The course was built around elaborate term-long role-playing games of Garvin's own design, in which students worked through a realistic development scenario—such as building a suburban shopping center, carrying out an urban-redevelopment project, or converting a disused industrial district to new uses. Participants were assigned roles as developers, architects, public officials, retailers, bankers, or residents opposing a project, and spent weeks negotiating toward credible proposals. One recurring exercise, "New Haven Mall Wars," set rival development teams against one another for control of a New Haven site, drawing on actual mall proposals in the city. Garvin supplemented the simulations with walking tours and frequently invited practitioners—often former students—to address the class and take leading roles in the games.

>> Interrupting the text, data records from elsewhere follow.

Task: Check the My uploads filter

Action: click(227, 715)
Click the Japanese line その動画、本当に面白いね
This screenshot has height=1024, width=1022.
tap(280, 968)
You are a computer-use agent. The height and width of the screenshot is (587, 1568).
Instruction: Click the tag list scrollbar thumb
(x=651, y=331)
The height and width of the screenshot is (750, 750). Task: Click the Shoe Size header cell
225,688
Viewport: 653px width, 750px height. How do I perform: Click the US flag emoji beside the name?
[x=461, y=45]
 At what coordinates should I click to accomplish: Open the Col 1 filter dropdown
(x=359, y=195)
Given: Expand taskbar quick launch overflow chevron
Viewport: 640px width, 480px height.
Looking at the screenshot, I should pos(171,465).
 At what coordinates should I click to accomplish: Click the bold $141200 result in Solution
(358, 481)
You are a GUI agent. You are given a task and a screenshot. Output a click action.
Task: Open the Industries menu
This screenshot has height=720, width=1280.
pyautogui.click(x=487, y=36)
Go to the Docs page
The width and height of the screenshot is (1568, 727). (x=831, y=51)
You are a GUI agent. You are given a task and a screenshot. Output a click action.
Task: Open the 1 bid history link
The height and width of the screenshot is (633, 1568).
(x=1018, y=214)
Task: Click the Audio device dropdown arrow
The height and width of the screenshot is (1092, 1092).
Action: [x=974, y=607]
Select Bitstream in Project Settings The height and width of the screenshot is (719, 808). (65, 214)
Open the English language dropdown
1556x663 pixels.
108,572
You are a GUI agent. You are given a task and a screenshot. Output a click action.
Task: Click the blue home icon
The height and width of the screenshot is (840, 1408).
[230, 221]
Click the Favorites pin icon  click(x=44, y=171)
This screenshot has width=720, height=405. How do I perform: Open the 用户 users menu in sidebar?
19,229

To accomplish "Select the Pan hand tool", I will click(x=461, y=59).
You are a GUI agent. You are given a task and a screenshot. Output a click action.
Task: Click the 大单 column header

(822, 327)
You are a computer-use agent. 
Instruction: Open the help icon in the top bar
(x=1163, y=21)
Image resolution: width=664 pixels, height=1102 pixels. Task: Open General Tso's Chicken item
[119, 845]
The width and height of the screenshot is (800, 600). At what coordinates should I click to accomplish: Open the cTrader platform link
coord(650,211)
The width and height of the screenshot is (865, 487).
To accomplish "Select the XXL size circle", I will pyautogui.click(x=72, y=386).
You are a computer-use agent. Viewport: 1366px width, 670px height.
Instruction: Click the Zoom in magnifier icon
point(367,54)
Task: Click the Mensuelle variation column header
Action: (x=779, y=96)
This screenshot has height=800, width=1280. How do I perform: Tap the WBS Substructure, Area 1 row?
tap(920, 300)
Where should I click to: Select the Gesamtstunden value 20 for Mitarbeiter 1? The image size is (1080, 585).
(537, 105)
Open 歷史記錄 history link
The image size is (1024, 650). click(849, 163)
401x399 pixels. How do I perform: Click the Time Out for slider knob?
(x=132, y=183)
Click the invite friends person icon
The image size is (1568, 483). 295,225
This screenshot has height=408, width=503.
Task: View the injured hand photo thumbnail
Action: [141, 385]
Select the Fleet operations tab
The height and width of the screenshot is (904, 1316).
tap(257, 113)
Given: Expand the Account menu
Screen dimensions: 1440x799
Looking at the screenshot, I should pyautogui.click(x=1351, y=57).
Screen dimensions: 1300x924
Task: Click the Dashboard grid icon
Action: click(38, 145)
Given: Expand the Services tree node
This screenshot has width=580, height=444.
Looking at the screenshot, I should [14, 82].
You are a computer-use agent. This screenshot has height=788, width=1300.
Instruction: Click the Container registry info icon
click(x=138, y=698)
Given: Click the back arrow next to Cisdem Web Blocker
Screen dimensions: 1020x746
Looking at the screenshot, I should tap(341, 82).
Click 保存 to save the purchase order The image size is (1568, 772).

Underlying the course was the pragmatic philosophy that ran through Garvin's writing and practice: that successful urban planning consists of "public action that will produce a sustained and widespread private market reaction." He stressed firsthand observation over abstract theory, urging students to withhold judgment on a place until they had visited it, and he emphasized the collaborative, interdisciplinary character of planning, in which developers, officials, financiers, lawyers, and community groups all shaped outcomes. The approach informed several of his books, which grew directly out of the course, among them The American City: What Works and What Doesn't (1996) and The Planning Game (2013).

Garvin's students included a number of figures who went on to prominent planning careers, among them Joseph B. Rose, chairman of the New York City Planning Commission under Mayor Rudolph Giuliani; Con Howe, planning director of Los Angeles; and Hunter Morrison, planning director of Cleveland. Howe, reflecting on Garvin's long tenure as an adjunct, called him "Yale's longest serving temporary professor." The Yale School of Architecture credited him with shaping the training of successive generations of planners, architects, and developers, and in 2022 it convened a symposium, "What Works: The Planning and Development Legacy of Alexander Garvin," at which former students and colleagues from journalism, planning, architecture, academia, and government discussed his influence.

==Other activities==
As part of his private practice, Garvin created a number of master plans including those of Hinton Park, Tennessee; DeKalb County, Georgia; and Tessera, a planned community on Lake Travis outside Austin, Texas; among others. He also served on the boards of directors for several professional organizations including the Forum for Urban Design, the Ed Bacon Foundation, the Trust for Public Land, and the Society for American City and Regional Planning History. From 1996 to 2004, he was also a national fellow at the Urban Land Institute. In addition, he administered architectural design competitions for a number of prominent projects including the rebuilt World Trade Center, the 2012 NYC Olympic Village, the Domino Sugar Refinery in Williamsburg, Brooklyn, and Shelby Farms Park in Tennessee.

==Personal life==
Garvin was born in New York City on March 8, 1941, to Jacques and Margarita (Volpe) Garvin. His parents were born in Russia. In 1962, he received a Bachelor of Arts degree in Architecture from Yale College and later both a Masters in Architecture and a Masters in Urban Studies from the Yale School of Architecture in 1967. Garvin was a member of the Yale Russian Chorus in its early years, contributing substantially during trips to Russia in the late 1950s because of drawing skills, and his knowledge of and enthusiasm for American abstract art. He resided in New York City on Manhattan's Upper East Side, where he lived for most of his life.

Garvin died on December 17, 2021, at the age of 80.